- [Task objective]:
Output the records below verbatim, minus the pictures.

Segment Start: The data

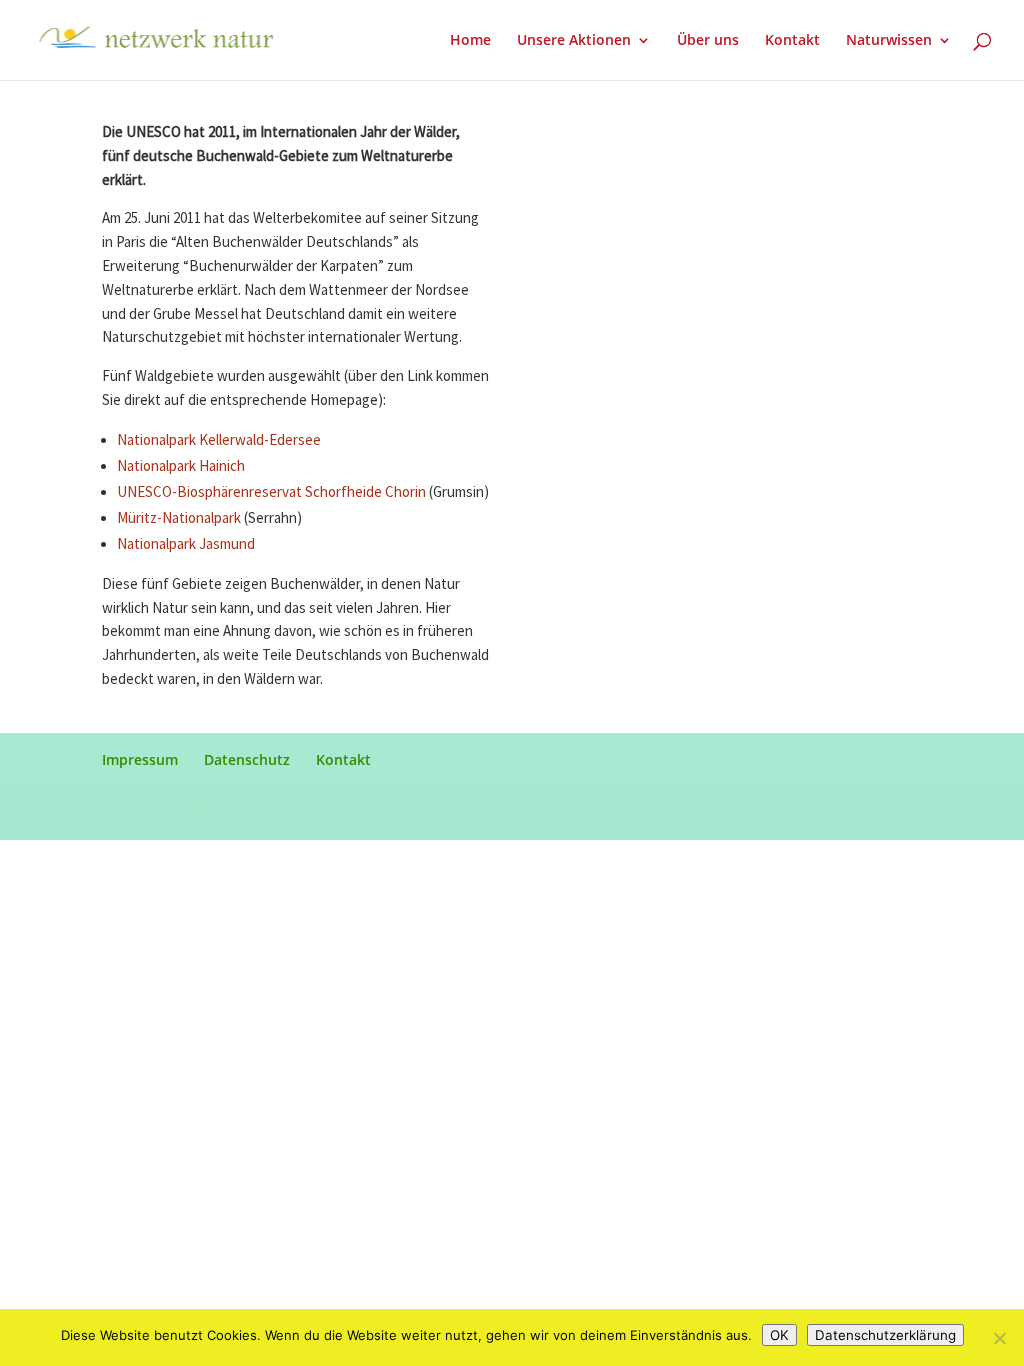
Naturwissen (889, 41)
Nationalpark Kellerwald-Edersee (219, 440)
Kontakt (792, 41)
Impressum (140, 759)
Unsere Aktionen (574, 41)
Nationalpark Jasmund (186, 544)
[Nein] (999, 1338)
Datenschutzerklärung (885, 1335)
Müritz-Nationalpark (179, 518)
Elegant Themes (243, 812)
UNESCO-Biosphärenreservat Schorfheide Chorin (271, 492)
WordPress (433, 812)
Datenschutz (247, 759)
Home (470, 41)
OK (779, 1335)
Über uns (708, 41)
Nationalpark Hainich (181, 466)
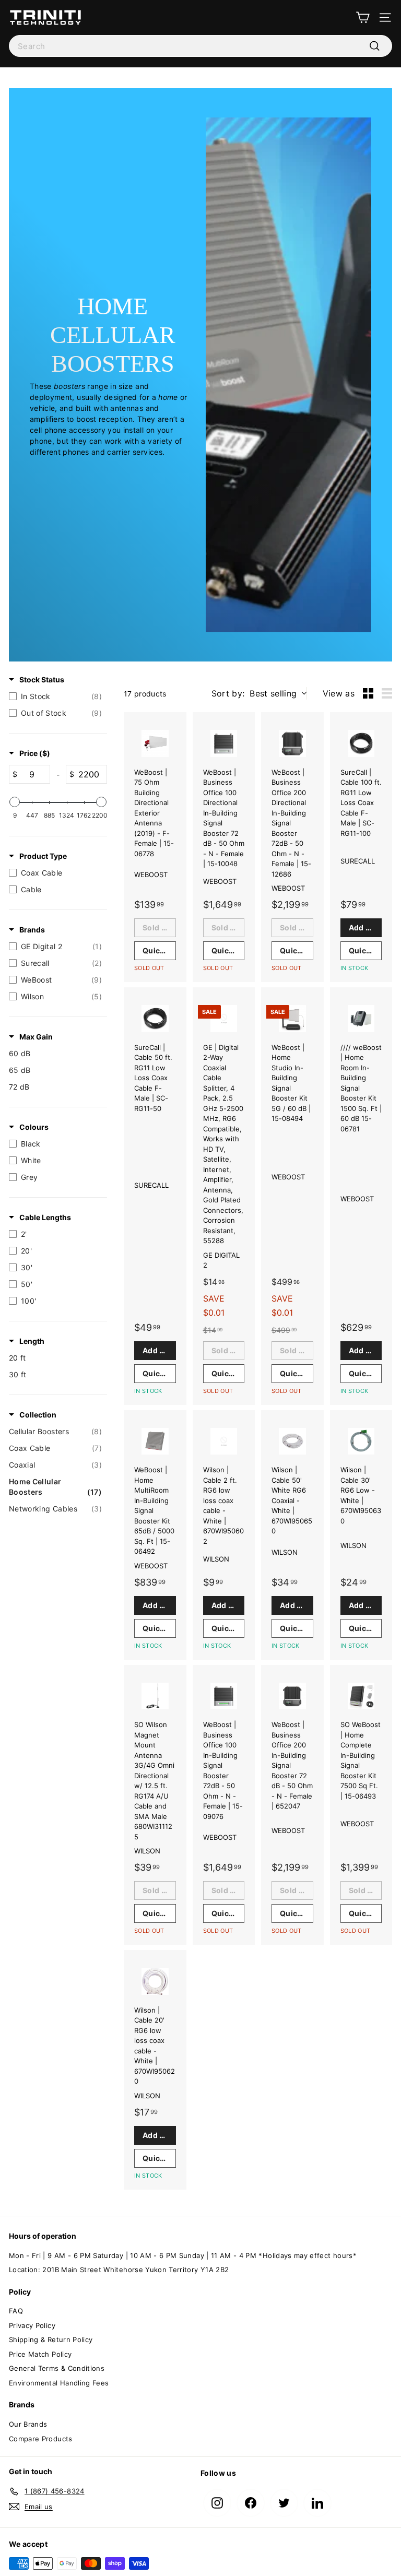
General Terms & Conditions (56, 2368)
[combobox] (200, 46)
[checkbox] (55, 696)
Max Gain (36, 1036)
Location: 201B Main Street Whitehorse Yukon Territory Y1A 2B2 (119, 2269)
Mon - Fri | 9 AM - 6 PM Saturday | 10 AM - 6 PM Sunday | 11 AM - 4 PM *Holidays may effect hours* (183, 2255)
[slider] (14, 802)
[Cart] (362, 17)
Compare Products (41, 2439)
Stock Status (41, 679)
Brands (32, 929)
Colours (34, 1126)
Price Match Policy (40, 2354)
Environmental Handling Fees (59, 2383)
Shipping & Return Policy (50, 2339)
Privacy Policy (32, 2325)
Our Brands (28, 2424)
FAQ (16, 2311)
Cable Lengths (45, 1217)
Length (31, 1341)
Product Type (43, 856)
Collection (37, 1414)
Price (34, 753)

Segment End: The data

- [Answer to this exercise]:
Naturwissen (889, 41)
Nationalpark Kellerwald-Edersee (219, 440)
Kontakt (792, 41)
Impressum (140, 759)
Unsere Aktionen (574, 41)
Nationalpark Jasmund (186, 544)
[Nein] (999, 1338)
Datenschutzerklärung (885, 1335)
Müritz-Nationalpark (179, 518)
Elegant Themes (243, 812)
UNESCO-Biosphärenreservat Schorfheide Chorin (271, 492)
WordPress (433, 812)
Datenschutz (247, 759)
Home (470, 41)
OK (779, 1335)
Über uns (708, 41)
Nationalpark Hainich (181, 466)
General Terms & Conditions (56, 2368)
[combobox] (200, 46)
[checkbox] (55, 696)
Max Gain (36, 1036)
Location: 201B Main Street Whitehorse Yukon Territory Y1A 2B2 (119, 2269)
Mon - Fri | 9 AM - 6 PM Saturday | 10 AM - 6 PM Sunday | 11 AM - 4 PM *Holidays may effect hours* (183, 2255)
[slider] (14, 802)
[Cart] (362, 17)
Compare Products (41, 2439)
Stock Status (41, 679)
Brands (32, 929)
Colours (34, 1126)
Price Match Policy (40, 2354)
Environmental Handling Fees (59, 2383)
Shipping & Return Policy (50, 2339)
Privacy Policy (32, 2325)
Our Brands (28, 2424)
FAQ (16, 2311)
Cable Lengths (45, 1217)
Length (31, 1341)
Product Type (43, 856)
Collection (37, 1414)
Price (34, 753)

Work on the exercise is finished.